Her eyes flew back and forth as she whispered under her breath. “No no no no no”, She cursed loudly and looked at her hands. They had swollen up and were red around her knuckles.
“Shit I’ll get the pills!” Eric called, already up and out of bed. He scrambled across the room and tossed Sir the plastic bag. They untied the knot desperately and grabbed a handful of pills in their fist. Moriah swallowed two a furrowed her eyebrows painfully. It was still dark outside and I could barely see any of it. She cursed under her breath.
“Do you need anything? Water? A back massage? I don’t know.” I asked frantically.
“Goddammit, you clearly haven’t met anyone else with Gout.” She growled through her teeth.
“I’m sorry, I’m sorry”
She examined her swollen knuckles. “Ice? It helps the burning. Does anyone have ice”, She paused, “wait nevermind of course you don’t.”
“Water”, Sir said, “We need water. A lot of it.” Moriah nodded.
“Aaron, come with me” Eric called, grabbing our empty water bottles from off of the table. I raced after him as he slid out the window. I tripped down the fire escape desperately, at least 10 feet behind him. He called me to go faster, but I had already cut my hand on the rusted railing. My foot fell through one missing step and I fell farther behind. We plowed through the courtyard and into the empty street.
“Okay, but where are we going to get water?” I said, fumbling with the two water bottles I had grabbed. He looked around the barren street, suddenly silent.
“Hold this.” He put the rest of the water bottles in my arms, a couple dropping to the sidewalk. He grabbed a glass bottle from the gutter and shattered it against a lopsided fire hydrant.

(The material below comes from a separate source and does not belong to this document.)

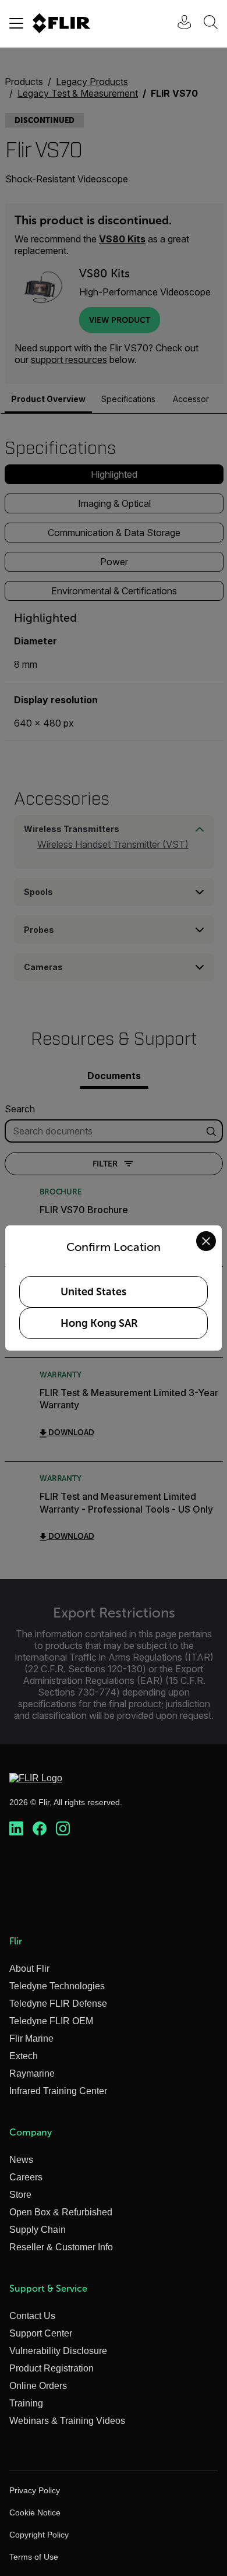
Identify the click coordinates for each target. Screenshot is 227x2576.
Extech (23, 2056)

Nothing happened. Cursing, he picked up a broken wrench from the ground and cranked open one outlet. Water shot across the street in the darkness, drenching the few cars that parked nearby. Eric laughed, pushing his hair out of his eyes. He grabbed two bottles from my hand and put them under the jet. I dropped the ones in my arms and began to help.
“I hope she’s okay,” I said, setting down a full bottle.
“Yeah me too. It sounds really painful.” He responded.
“Has she had one before? Like when you were here?”
“I’ve only seen the aftermath of one. I wasn’t expecting the attack itself to be this bad.” We finished filling the bottles and began our way back. I spilled some of it on the ground and cursed. We slid through the trash and into the room. “We have water.”, Eric said. We kneeled by her side, setting down the water. I examined one bottle. It looked murky, but it was all we had. Moriah took one more pill and Sir gave her some water. She gagged.
“That is disgusting.”
Eric sighed. “It’s all we have.” Marcel was petting Orion in her bed, finally awake.
Moriah shifted up, attempting to keep her hands away from anything. “You guys can go back to bed. I’ll be fine.”
Sir looked at her, worried. “Are you sure?”
She smiled. “Yeah. I’ll be fine, get your sleep.”
“I said go to sleep. I’ll be fine.”
So I did as she said. At least I tried. I could barely sleep. Every time I would get close I would hear her suck through her teeth angrily. That would follow with her attempting to drink more toxic water with her forearms. Eventually, I fell asleep and forgot all of my dreams.
That night was especially cold, and the year was drawing up its last punches. I woke up before the sun, and by then Moriah had fallen into a light sleep through the pain. She woke up within ten minutes, but by then I was gone. I slid out of bed and made my way into the other room. The floor in here was getting weaker, I could almost feel it melt under my feet. The couch had sunk partially into the ground. I pulled myself out of the window and scaled the loose bricks. It felt like so long since I had climbed up here. Since I had arrived. I dropped onto the roof and looked over the skyline. The wind fell from the clouds as the sun began to hold up the sky. I stood on the edge of the roof and spread my arms, letting the wind rip away at my eroding soul.